EXCERPTED DATA section start
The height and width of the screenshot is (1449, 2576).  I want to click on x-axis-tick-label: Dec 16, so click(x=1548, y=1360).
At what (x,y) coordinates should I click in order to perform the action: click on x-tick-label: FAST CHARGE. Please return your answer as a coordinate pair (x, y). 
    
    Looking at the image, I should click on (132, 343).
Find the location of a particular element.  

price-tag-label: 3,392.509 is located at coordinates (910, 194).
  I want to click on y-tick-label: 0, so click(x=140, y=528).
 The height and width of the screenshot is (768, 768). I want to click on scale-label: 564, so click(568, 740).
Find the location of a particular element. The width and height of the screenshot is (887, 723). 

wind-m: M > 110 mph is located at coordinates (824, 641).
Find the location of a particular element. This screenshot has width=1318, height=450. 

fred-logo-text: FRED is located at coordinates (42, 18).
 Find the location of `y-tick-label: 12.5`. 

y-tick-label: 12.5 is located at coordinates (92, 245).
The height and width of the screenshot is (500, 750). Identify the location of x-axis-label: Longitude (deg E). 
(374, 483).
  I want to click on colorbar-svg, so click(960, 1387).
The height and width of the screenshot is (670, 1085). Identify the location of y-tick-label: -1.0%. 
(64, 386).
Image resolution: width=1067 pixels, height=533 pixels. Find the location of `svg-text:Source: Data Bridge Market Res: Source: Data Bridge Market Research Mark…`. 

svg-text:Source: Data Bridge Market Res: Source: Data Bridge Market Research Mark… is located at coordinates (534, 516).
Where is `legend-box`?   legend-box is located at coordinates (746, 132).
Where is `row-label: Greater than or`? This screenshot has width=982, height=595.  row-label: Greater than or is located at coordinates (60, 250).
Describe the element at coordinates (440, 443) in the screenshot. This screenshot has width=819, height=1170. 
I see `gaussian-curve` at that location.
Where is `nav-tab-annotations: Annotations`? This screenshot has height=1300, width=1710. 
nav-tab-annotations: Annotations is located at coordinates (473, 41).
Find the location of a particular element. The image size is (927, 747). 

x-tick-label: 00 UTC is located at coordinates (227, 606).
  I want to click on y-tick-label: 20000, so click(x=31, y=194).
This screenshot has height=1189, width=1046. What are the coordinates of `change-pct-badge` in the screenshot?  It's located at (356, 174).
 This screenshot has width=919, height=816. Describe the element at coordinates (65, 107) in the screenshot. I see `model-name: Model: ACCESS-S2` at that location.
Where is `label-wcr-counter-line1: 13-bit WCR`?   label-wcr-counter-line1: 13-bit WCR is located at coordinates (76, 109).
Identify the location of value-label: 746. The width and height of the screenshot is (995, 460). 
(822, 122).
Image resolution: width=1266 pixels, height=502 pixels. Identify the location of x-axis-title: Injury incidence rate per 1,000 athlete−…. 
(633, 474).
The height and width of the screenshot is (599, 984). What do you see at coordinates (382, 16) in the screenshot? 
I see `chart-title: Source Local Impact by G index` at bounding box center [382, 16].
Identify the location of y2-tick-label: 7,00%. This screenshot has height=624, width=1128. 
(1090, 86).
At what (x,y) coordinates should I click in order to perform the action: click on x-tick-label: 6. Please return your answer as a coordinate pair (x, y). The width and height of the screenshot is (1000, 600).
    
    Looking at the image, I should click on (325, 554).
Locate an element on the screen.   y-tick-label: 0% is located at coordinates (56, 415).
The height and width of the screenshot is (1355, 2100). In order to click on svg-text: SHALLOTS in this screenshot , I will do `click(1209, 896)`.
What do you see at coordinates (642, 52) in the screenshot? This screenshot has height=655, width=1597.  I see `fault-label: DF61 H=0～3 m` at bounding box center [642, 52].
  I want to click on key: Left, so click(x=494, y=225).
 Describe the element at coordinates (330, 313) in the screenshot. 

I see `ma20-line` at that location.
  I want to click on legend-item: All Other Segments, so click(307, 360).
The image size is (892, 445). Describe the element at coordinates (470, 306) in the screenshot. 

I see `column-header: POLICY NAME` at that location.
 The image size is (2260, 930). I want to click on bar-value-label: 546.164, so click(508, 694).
EXCERPTED DATA section end
WHAT YOU WILL DO: Rewrite all of the material above with every occurrence of "Find the location of a particular element" changed to "Locate the specified element", leaving everything else unchanged.

OUTPUT OF THE EXERCISE:
The height and width of the screenshot is (1449, 2576).  I want to click on x-axis-tick-label: Dec 16, so click(x=1548, y=1360).
At what (x,y) coordinates should I click in order to perform the action: click on x-tick-label: FAST CHARGE. Please return your answer as a coordinate pair (x, y). 
    
    Looking at the image, I should click on (132, 343).
Locate the specified element.  

price-tag-label: 3,392.509 is located at coordinates (910, 194).
  I want to click on y-tick-label: 0, so click(x=140, y=528).
 The height and width of the screenshot is (768, 768). I want to click on scale-label: 564, so click(568, 740).
Locate the specified element. The width and height of the screenshot is (887, 723). 

wind-m: M > 110 mph is located at coordinates (824, 641).
Locate the specified element. This screenshot has width=1318, height=450. 

fred-logo-text: FRED is located at coordinates (42, 18).
 Find the location of `y-tick-label: 12.5`. 

y-tick-label: 12.5 is located at coordinates (92, 245).
The height and width of the screenshot is (500, 750). Identify the location of x-axis-label: Longitude (deg E). 
(374, 483).
  I want to click on colorbar-svg, so click(960, 1387).
The height and width of the screenshot is (670, 1085). Identify the location of y-tick-label: -1.0%. 
(64, 386).
Image resolution: width=1067 pixels, height=533 pixels. Find the location of `svg-text:Source: Data Bridge Market Res: Source: Data Bridge Market Research Mark…`. 

svg-text:Source: Data Bridge Market Res: Source: Data Bridge Market Research Mark… is located at coordinates (534, 516).
Where is `legend-box`?   legend-box is located at coordinates (746, 132).
Where is `row-label: Greater than or`? This screenshot has width=982, height=595.  row-label: Greater than or is located at coordinates (60, 250).
Describe the element at coordinates (440, 443) in the screenshot. This screenshot has width=819, height=1170. 
I see `gaussian-curve` at that location.
Where is `nav-tab-annotations: Annotations`? This screenshot has height=1300, width=1710. 
nav-tab-annotations: Annotations is located at coordinates (473, 41).
Locate the specified element. The image size is (927, 747). 

x-tick-label: 00 UTC is located at coordinates (227, 606).
  I want to click on y-tick-label: 20000, so click(x=31, y=194).
This screenshot has height=1189, width=1046. What are the coordinates of `change-pct-badge` in the screenshot?  It's located at (356, 174).
 This screenshot has width=919, height=816. Describe the element at coordinates (65, 107) in the screenshot. I see `model-name: Model: ACCESS-S2` at that location.
Where is `label-wcr-counter-line1: 13-bit WCR`?   label-wcr-counter-line1: 13-bit WCR is located at coordinates (76, 109).
Identify the location of value-label: 746. The width and height of the screenshot is (995, 460). 
(822, 122).
Image resolution: width=1266 pixels, height=502 pixels. Identify the location of x-axis-title: Injury incidence rate per 1,000 athlete−…. 
(633, 474).
The height and width of the screenshot is (599, 984). What do you see at coordinates (382, 16) in the screenshot? 
I see `chart-title: Source Local Impact by G index` at bounding box center [382, 16].
Identify the location of y2-tick-label: 7,00%. This screenshot has height=624, width=1128. 
(1090, 86).
At what (x,y) coordinates should I click in order to perform the action: click on x-tick-label: 6. Please return your answer as a coordinate pair (x, y). The width and height of the screenshot is (1000, 600).
    
    Looking at the image, I should click on (325, 554).
Locate an element on the screen.   y-tick-label: 0% is located at coordinates (56, 415).
The height and width of the screenshot is (1355, 2100). In order to click on svg-text: SHALLOTS in this screenshot , I will do `click(1209, 896)`.
What do you see at coordinates (642, 52) in the screenshot? This screenshot has height=655, width=1597.  I see `fault-label: DF61 H=0～3 m` at bounding box center [642, 52].
  I want to click on key: Left, so click(x=494, y=225).
 Describe the element at coordinates (330, 313) in the screenshot. 

I see `ma20-line` at that location.
  I want to click on legend-item: All Other Segments, so click(307, 360).
The image size is (892, 445). Describe the element at coordinates (470, 306) in the screenshot. 

I see `column-header: POLICY NAME` at that location.
 The image size is (2260, 930). I want to click on bar-value-label: 546.164, so click(508, 694).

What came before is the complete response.